> **Goal of the exercise**: Each line from the one containing "This screenshot has height=2150, width=992." to the end of the records should be copied exactly, and no other line.

> **Task data**:

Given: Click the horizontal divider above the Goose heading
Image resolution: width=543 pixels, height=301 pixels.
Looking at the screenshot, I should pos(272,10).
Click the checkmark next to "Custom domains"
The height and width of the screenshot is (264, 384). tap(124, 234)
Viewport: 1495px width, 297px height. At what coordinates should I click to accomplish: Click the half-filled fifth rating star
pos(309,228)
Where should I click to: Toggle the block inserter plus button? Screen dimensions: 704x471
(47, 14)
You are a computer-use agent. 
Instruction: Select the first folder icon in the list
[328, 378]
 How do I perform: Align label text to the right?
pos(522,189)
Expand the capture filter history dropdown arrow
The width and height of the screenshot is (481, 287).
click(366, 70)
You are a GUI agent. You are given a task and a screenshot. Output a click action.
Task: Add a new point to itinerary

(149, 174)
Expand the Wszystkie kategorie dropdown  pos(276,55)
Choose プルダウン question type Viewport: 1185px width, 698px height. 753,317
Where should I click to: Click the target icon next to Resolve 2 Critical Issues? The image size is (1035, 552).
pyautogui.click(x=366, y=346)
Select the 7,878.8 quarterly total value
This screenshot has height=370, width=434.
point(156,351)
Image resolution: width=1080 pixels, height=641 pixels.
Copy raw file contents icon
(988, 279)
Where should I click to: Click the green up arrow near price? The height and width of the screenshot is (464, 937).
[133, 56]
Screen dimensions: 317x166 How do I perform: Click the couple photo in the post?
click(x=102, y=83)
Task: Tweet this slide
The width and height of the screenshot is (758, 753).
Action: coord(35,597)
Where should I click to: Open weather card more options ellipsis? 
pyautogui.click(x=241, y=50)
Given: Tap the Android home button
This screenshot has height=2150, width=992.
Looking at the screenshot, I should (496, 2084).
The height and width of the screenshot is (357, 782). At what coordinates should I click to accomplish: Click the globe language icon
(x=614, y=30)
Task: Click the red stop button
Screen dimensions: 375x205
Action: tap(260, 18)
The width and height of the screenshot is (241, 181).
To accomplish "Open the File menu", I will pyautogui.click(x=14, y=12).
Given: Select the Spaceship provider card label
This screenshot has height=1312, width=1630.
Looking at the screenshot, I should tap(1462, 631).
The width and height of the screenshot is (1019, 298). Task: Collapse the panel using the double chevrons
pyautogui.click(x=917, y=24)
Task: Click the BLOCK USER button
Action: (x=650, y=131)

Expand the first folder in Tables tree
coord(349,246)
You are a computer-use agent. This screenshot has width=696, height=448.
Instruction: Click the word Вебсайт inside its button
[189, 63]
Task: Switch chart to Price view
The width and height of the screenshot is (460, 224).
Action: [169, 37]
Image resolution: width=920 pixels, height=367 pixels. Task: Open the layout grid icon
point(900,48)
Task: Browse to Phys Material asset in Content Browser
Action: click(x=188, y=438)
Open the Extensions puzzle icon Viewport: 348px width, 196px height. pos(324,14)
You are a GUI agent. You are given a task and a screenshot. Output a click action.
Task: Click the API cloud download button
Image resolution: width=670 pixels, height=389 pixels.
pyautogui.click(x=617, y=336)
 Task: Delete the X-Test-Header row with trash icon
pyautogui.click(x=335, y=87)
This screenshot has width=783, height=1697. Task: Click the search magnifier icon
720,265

> **Task answer**:
This screenshot has height=2150, width=992.
Looking at the screenshot, I should (496, 2084).
The height and width of the screenshot is (357, 782). At what coordinates should I click to accomplish: Click the globe language icon
(x=614, y=30)
Task: Click the red stop button
Screen dimensions: 375x205
Action: tap(260, 18)
The width and height of the screenshot is (241, 181).
To accomplish "Open the File menu", I will pyautogui.click(x=14, y=12).
Given: Select the Spaceship provider card label
This screenshot has height=1312, width=1630.
Looking at the screenshot, I should tap(1462, 631).
The width and height of the screenshot is (1019, 298). Task: Collapse the panel using the double chevrons
pyautogui.click(x=917, y=24)
Task: Click the BLOCK USER button
Action: (x=650, y=131)

Expand the first folder in Tables tree
coord(349,246)
You are a computer-use agent. This screenshot has width=696, height=448.
Instruction: Click the word Вебсайт inside its button
[189, 63]
Task: Switch chart to Price view
The width and height of the screenshot is (460, 224).
Action: [169, 37]
Image resolution: width=920 pixels, height=367 pixels. Task: Open the layout grid icon
point(900,48)
Task: Browse to Phys Material asset in Content Browser
Action: click(x=188, y=438)
Open the Extensions puzzle icon Viewport: 348px width, 196px height. pos(324,14)
You are a GUI agent. You are given a task and a screenshot. Output a click action.
Task: Click the API cloud download button
Image resolution: width=670 pixels, height=389 pixels.
pyautogui.click(x=617, y=336)
 Task: Delete the X-Test-Header row with trash icon
pyautogui.click(x=335, y=87)
This screenshot has width=783, height=1697. Task: Click the search magnifier icon
720,265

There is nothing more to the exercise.